▶ [GOAL]: Reproduce the data below verbatim, starting at the line containing "The width and height of the screenshot is (557, 313)." and ending at the line containing "center [255, 197].", including both of those lines.

** start of DATASET **

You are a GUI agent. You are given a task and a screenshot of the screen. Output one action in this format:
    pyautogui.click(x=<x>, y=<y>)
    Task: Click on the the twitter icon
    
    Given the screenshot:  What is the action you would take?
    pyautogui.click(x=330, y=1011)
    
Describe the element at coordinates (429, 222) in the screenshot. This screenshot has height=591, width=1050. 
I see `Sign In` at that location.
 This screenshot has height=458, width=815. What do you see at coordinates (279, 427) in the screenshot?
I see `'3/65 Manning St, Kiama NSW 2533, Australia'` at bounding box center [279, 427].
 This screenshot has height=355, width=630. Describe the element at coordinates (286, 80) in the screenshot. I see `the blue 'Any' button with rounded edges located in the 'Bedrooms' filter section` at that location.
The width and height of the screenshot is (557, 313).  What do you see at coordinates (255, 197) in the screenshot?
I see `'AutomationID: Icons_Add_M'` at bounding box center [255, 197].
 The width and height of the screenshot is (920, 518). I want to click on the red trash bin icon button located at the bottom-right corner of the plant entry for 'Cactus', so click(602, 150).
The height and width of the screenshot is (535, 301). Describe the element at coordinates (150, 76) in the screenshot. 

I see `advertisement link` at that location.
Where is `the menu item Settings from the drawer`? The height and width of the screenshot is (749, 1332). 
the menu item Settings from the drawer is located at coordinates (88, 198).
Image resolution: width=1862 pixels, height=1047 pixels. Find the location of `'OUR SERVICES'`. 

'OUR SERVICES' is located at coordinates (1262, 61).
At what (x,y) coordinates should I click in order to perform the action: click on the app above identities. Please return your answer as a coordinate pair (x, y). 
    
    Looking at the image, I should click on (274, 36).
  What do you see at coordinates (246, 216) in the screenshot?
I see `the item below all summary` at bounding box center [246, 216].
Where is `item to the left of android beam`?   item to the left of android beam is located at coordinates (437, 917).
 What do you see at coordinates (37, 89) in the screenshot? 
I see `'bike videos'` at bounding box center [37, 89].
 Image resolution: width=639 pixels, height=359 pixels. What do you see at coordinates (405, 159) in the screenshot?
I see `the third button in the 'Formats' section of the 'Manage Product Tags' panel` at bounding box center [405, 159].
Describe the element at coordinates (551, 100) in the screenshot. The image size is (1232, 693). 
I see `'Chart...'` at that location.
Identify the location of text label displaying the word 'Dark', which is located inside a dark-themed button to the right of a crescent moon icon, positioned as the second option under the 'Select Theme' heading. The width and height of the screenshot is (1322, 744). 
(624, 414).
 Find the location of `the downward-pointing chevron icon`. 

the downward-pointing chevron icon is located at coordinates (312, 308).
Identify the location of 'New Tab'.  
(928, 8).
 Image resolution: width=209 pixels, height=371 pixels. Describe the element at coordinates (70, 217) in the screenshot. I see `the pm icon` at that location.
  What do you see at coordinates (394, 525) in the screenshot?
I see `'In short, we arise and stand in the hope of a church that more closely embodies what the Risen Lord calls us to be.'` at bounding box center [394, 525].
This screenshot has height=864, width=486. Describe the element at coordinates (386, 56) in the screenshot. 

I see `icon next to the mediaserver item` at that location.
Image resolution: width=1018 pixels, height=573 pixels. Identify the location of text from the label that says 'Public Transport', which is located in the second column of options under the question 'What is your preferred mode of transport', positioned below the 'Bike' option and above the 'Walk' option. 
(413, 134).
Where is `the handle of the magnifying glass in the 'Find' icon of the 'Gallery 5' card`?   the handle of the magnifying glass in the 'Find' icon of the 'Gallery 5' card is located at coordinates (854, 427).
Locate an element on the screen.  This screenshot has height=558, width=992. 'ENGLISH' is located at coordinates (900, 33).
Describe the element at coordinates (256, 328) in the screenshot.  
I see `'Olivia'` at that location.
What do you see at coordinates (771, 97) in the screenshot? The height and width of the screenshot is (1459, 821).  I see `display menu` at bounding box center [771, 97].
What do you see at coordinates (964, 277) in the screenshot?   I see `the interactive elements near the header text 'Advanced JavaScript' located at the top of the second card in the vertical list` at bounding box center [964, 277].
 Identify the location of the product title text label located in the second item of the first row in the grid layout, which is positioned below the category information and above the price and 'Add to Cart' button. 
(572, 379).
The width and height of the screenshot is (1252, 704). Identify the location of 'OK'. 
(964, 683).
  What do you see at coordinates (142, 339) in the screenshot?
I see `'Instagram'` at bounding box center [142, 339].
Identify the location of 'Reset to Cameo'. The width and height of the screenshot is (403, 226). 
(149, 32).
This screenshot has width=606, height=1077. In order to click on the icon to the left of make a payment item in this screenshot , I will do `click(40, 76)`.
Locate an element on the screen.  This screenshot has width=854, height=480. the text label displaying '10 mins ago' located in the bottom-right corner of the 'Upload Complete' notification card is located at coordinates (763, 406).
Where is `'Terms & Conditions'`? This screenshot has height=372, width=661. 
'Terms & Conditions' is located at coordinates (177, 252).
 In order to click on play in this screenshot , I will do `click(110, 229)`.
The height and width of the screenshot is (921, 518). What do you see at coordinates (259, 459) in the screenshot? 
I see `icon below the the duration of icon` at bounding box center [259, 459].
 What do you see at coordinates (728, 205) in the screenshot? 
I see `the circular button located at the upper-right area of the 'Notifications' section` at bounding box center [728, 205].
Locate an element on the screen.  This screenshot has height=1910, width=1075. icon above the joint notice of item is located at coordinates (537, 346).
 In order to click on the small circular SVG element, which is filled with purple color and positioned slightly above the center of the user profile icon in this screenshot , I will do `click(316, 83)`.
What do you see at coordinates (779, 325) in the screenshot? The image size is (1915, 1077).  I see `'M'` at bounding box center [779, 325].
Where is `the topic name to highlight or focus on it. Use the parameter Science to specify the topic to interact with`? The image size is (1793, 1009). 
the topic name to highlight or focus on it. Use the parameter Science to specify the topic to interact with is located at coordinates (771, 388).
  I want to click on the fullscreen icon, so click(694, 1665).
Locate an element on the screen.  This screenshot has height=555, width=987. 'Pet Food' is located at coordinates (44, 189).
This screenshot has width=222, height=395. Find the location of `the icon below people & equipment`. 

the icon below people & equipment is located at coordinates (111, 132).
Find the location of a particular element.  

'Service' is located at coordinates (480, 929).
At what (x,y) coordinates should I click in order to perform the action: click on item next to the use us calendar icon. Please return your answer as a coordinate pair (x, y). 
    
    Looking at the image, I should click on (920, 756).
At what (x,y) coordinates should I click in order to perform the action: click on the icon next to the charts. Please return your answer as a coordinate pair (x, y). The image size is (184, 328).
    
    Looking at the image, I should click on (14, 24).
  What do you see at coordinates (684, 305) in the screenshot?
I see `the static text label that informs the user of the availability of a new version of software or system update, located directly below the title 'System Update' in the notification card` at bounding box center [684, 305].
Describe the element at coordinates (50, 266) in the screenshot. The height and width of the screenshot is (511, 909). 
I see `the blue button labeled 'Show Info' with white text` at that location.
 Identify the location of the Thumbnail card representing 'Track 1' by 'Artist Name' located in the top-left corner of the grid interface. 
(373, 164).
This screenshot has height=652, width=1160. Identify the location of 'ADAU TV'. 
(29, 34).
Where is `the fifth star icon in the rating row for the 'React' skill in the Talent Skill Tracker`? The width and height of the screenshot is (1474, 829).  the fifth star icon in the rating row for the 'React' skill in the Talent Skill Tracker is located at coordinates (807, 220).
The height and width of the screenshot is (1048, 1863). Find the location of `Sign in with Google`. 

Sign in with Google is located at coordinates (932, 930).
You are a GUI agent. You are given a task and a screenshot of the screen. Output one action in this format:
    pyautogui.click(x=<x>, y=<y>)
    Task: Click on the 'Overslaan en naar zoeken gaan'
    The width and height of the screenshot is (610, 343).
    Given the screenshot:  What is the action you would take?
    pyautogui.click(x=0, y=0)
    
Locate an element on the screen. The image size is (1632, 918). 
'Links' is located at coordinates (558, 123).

** end of DATASET **

▶ [COMPLETED TASK]:
The width and height of the screenshot is (557, 313).  What do you see at coordinates (255, 197) in the screenshot?
I see `'AutomationID: Icons_Add_M'` at bounding box center [255, 197].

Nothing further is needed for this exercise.